栫井 全体観で言うならば、半導体というのは捨てがたいと思っています。短期的な観点で注目される投資家も多いとは思うんですけれど、調べれば調べるほど、日本企業の成長を長期的に見るとここを外すわけにはいかないと感じるので、株価の変動は激しいんですけれども、だからこそチャンスも大きくなりうるし、持っていればやがて報われる可能性の高い企業が多いなと感じます。

−今後注力していきたい活動や目標を教えてください。

栫井 個人投資家の皆さんのレベルアップに寄与できたらなと思っています。僕は企業のビジネスを見る投資手法をお伝えしているので、例えばビジネスマンや経営者の方は合うと思います。自ら主体的に考えていける投資家を育てていきたいです。
またYouTubeでは最近チャンネル名を「つばめ投資顧問の長期投資研究所」に変更していて、多くの視聴者の方々から、ご自身の体験談や専門知識を伺う企画をやっています。我々が情報を頂くということももちろんあるんですけれども、ご自身で考えて情報を大事にしてほしいという思いもあってこういう企画をやっています。実際に、研究開発職の方から、研究のリアルを伺って、コストの制約や技術による差別化を伺い、とても面白いお話を聞くことが出来ました。

_作業内容_:
(a) 本文によると、YouTubeチャンネルの名称は最近何に変更されましたか。
(b) 本文で、研究開発職の方から伺ったとされている事柄をすべて挙げてください。
本文に書かれている内容のみに基づいて解答してください。

_データ_:
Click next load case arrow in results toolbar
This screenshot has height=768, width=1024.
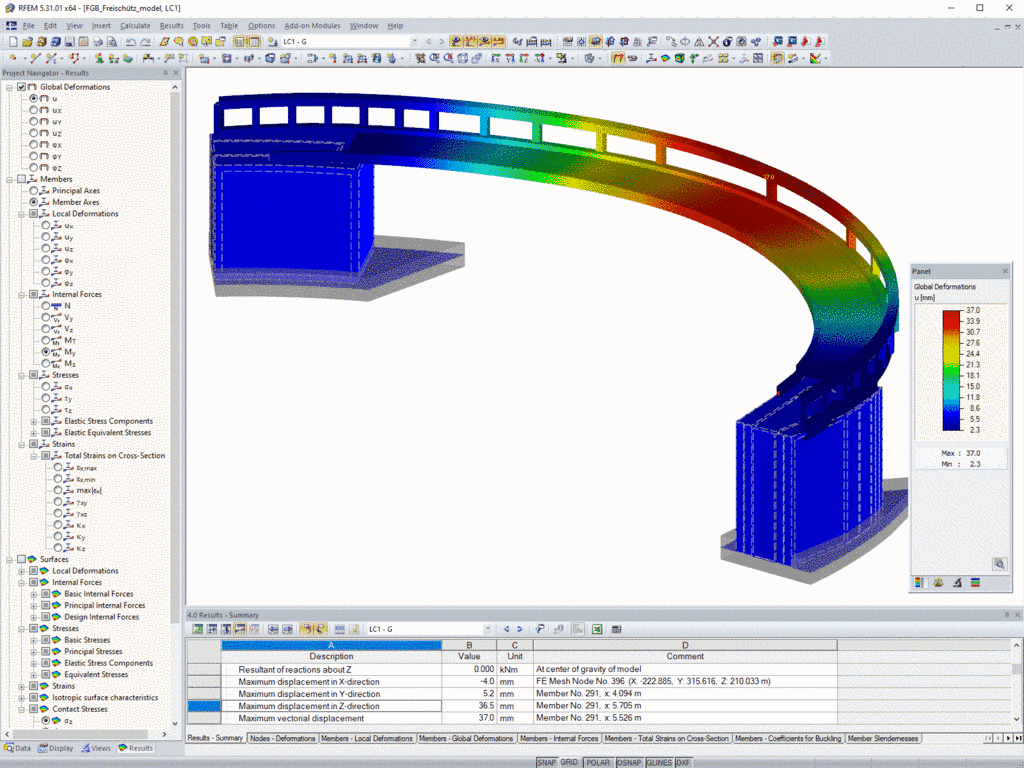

_解答例_:
(a) 「つばめ投資顧問の長期投資研究所」に変更されました。

(b) 研究のリアル、コストの制約、技術による差別化